*** Opening of RECORD SET ***

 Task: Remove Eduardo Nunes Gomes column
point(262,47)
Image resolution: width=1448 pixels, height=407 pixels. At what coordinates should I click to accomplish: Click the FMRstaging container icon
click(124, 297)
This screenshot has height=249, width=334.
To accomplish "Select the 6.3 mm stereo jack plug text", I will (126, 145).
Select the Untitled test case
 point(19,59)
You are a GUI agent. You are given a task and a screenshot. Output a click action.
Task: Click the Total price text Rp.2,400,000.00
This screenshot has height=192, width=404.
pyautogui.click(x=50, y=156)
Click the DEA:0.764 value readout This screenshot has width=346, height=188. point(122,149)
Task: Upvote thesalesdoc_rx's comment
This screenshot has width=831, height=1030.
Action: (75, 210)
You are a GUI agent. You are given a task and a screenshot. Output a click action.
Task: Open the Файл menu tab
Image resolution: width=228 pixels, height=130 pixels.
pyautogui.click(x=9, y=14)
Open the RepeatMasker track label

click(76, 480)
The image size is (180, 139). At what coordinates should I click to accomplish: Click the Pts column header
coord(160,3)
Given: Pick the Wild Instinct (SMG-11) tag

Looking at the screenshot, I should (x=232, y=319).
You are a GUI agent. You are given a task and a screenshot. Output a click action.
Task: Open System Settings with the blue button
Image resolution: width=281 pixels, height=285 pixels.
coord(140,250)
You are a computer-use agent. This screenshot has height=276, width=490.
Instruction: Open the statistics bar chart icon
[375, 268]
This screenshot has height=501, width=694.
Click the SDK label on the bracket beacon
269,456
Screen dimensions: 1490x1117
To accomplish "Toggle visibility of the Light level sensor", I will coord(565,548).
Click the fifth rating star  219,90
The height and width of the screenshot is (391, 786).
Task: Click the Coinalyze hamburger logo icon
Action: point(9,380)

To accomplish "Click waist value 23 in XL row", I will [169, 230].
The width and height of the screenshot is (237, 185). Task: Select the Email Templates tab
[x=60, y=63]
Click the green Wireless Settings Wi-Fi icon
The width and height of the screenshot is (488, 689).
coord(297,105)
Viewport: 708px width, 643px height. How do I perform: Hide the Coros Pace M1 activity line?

*** Close of RECORD SET ***

- EXERCISE DIRECTIONS
I'd like the entries above reproduced in full, exactly as they stand.

- ANSWER SPACE
 Task: Remove Eduardo Nunes Gomes column
point(262,47)
Image resolution: width=1448 pixels, height=407 pixels. At what coordinates should I click to accomplish: Click the FMRstaging container icon
click(124, 297)
This screenshot has height=249, width=334.
To accomplish "Select the 6.3 mm stereo jack plug text", I will (126, 145).
Select the Untitled test case
 point(19,59)
You are a GUI agent. You are given a task and a screenshot. Output a click action.
Task: Click the Total price text Rp.2,400,000.00
This screenshot has height=192, width=404.
pyautogui.click(x=50, y=156)
Click the DEA:0.764 value readout This screenshot has width=346, height=188. point(122,149)
Task: Upvote thesalesdoc_rx's comment
This screenshot has width=831, height=1030.
Action: (75, 210)
You are a GUI agent. You are given a task and a screenshot. Output a click action.
Task: Open the Файл menu tab
Image resolution: width=228 pixels, height=130 pixels.
pyautogui.click(x=9, y=14)
Open the RepeatMasker track label

click(76, 480)
The image size is (180, 139). At what coordinates should I click to accomplish: Click the Pts column header
coord(160,3)
Given: Pick the Wild Instinct (SMG-11) tag

Looking at the screenshot, I should (x=232, y=319).
You are a GUI agent. You are given a task and a screenshot. Output a click action.
Task: Open System Settings with the blue button
Image resolution: width=281 pixels, height=285 pixels.
coord(140,250)
You are a computer-use agent. This screenshot has height=276, width=490.
Instruction: Open the statistics bar chart icon
[375, 268]
This screenshot has height=501, width=694.
Click the SDK label on the bracket beacon
269,456
Screen dimensions: 1490x1117
To accomplish "Toggle visibility of the Light level sensor", I will coord(565,548).
Click the fifth rating star  219,90
The height and width of the screenshot is (391, 786).
Task: Click the Coinalyze hamburger logo icon
Action: point(9,380)

To accomplish "Click waist value 23 in XL row", I will [169, 230].
The width and height of the screenshot is (237, 185). Task: Select the Email Templates tab
[x=60, y=63]
Click the green Wireless Settings Wi-Fi icon
The width and height of the screenshot is (488, 689).
coord(297,105)
Viewport: 708px width, 643px height. How do I perform: Hide the Coros Pace M1 activity line?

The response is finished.